Friedhöfe/Krematorium
Der Friedhof für den Stadtteil liegt an der Seidelstraße
Im Jahre 1948 beschloss die Stadt Aschaffenburg die Errichtung des Waldfriedhofs im Stadtteil Leider. Durch die Überbelegung der innerstädtischen Friedhöfe war dies notwendig geworden. Der Friedhof befindet sich am Rande des Stadtteils, an der Grenze zu Stockstadt. Im Krematorium Aschaffenburg, direkt beim Waldfriedhof, fand die erste Einäscherung am 26. Februar 1975 statt.
Sport und Freizeit
In Leider befinden sich auch einige der zahlreichen Sportanlagen der Stadt Aschaffenburg:
- das Hallen- und Freibad (Stadtbad)
- die Eissporthalle
- die Skateboardanlage
sowie Fußballplätze und Tennisplätze vieler Aschaffenburger Sportvereine. Jedes Jahr im Juni findet auf dem ehemaligen Exerzierplatz am Main (jetzt „Volksfestplatz“) das so genannte Aschaffenburger Volksfest, ein auch in der weiteren Umgebung bekannter Rummel mit Fahrgeschäften und Bierzelt statt. Auch riesige Open-Air Veranstaltungen mit Elton John, Whitney Houston, Luciano Pavarotti und Eros Ramazzotti hatten hier ihren Platz.
Kirchen
Der Stadtteil Leider hat eine katholische Pfarrei und Kirche St. Laurentius. Die alte katholische Kirche wurde nach dem Neubau von St. Laurentius 1955 zur evangelischen Kirche St. Lukas.

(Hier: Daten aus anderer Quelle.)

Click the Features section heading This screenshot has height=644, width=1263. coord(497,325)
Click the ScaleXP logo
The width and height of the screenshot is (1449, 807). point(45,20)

1923 folgte der Neubau der St. Laurentiuskirche durch den 1. Pfarrer Friedrich Bruno Krane (1880–1944) zusammen mit den Frankfurter Architekten Hans Rummel (1872–1952) und Christoph Rummel. Die Grundzüge der Planung, ein wuchtiger Turm, das große Ziegeldach und die auf Säulen ruhende Vorhalle konnten in den Krisenjahren der Republik 1921–1923 verwirklicht werden. Es war geplant den vereinfachten Turmhelm später zu einer achteckigen Kuppel auszubauen. Der Turmhelm blieb und das Provisorium wurde zum Wahrzeichen von Leider.

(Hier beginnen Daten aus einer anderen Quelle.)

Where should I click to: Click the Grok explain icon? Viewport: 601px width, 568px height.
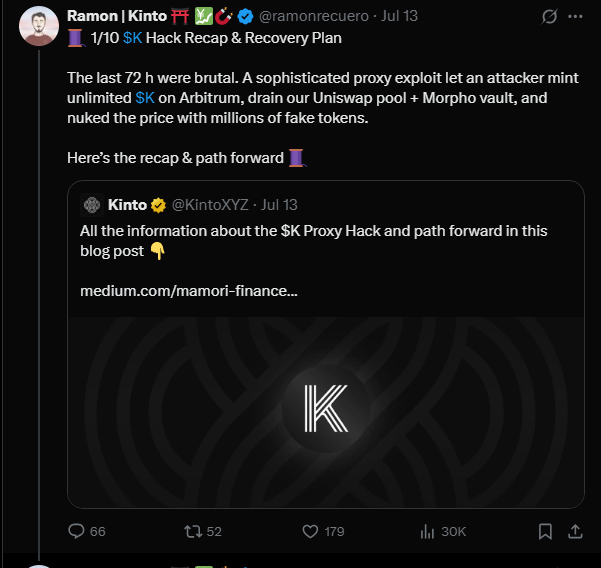click(548, 17)
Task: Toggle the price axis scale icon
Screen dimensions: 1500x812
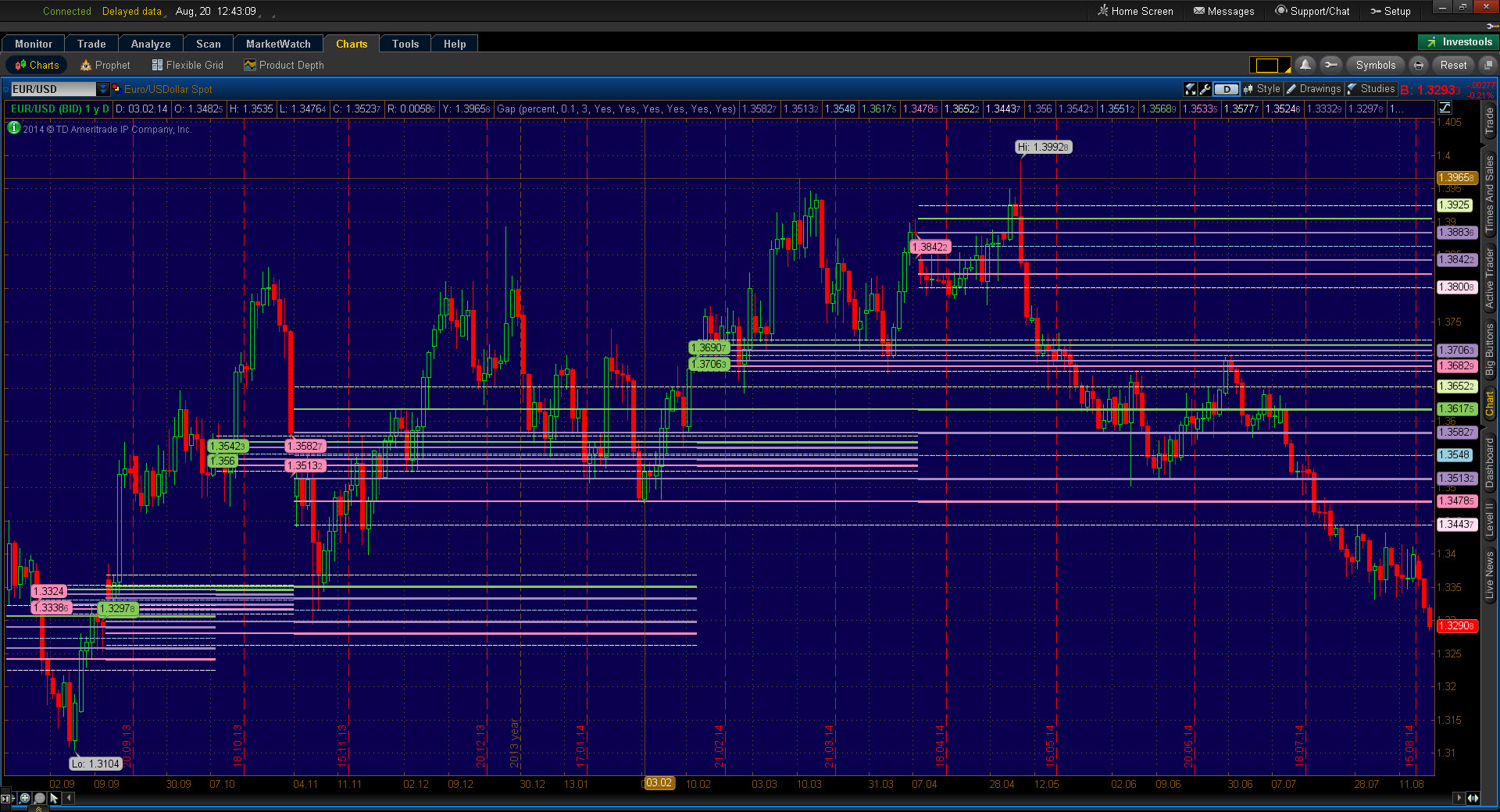Action: [1445, 108]
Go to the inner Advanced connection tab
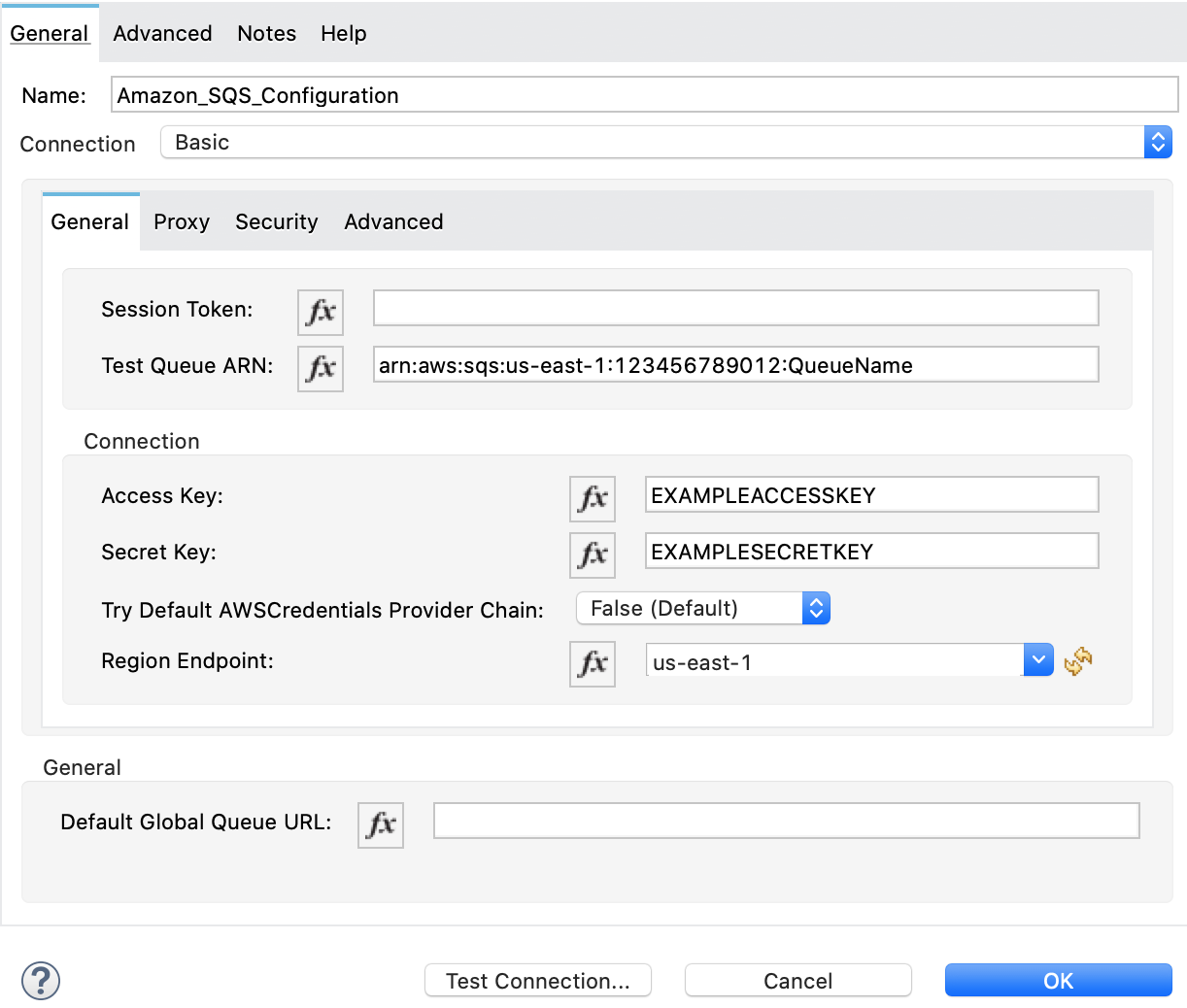This screenshot has height=1008, width=1187. (393, 222)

Das Leiderer Kirchweihfest, in der Region auch kurz Leiderer Kerb genannt, geht auf eine lange Tradition zurück. Der aus Zinn gefertigte und zwei Liter Wein fassende Laurentiuskrug, 1812 von Karl Philipp Scheidel, einem aus Frankfurt am Main stammenden Gastwirt gestiftet, zeugt von den alljährlichen Festivitäten zum Namenstag des Hl. Laurentius von Rom am 10. August. Die Tradition wurde durch die Weltkriege unterbrochen und wird noch heute an vier Tagen gefeiert.[8]
Wirtschaft
Mit der Fertigstellung des Staatshafens 1921 nahm auch die Stadt Aschaffenburg einen wirtschaftlichen Aufschwung. Im Hafengebiet siedelte sich vielfältige Industrie an. Es erstreckt sich im Quadrat der Straßen Limesstraße, Stockstädter Weg, Darmstädter-, Hafenrand- und Werftstraße. Im Zuge der ebenfalls 1921 bis Aschaffenburg abgeschlossenen Mainkanalisierung (Staustufe Mainaschaff) wurde der Main, der vordem immer wieder die anliegenden Grundstücke überschwemmt hatte, auf seinem linken Ufer mit einem Hochwasserdamm versehen. Die Aufschüttung der Mainwiesen erfolgte mittels tausender Kipplorenladungen (daher der bei den alteingesessenen Leiderern für diese Fläche gebräuchliche Name Kipp). Der Bau des Uferdammes vor Leider konnte erst in den 1930er Jahren mit Hilfe des Arbeitsdienstes abgeschlossen werden.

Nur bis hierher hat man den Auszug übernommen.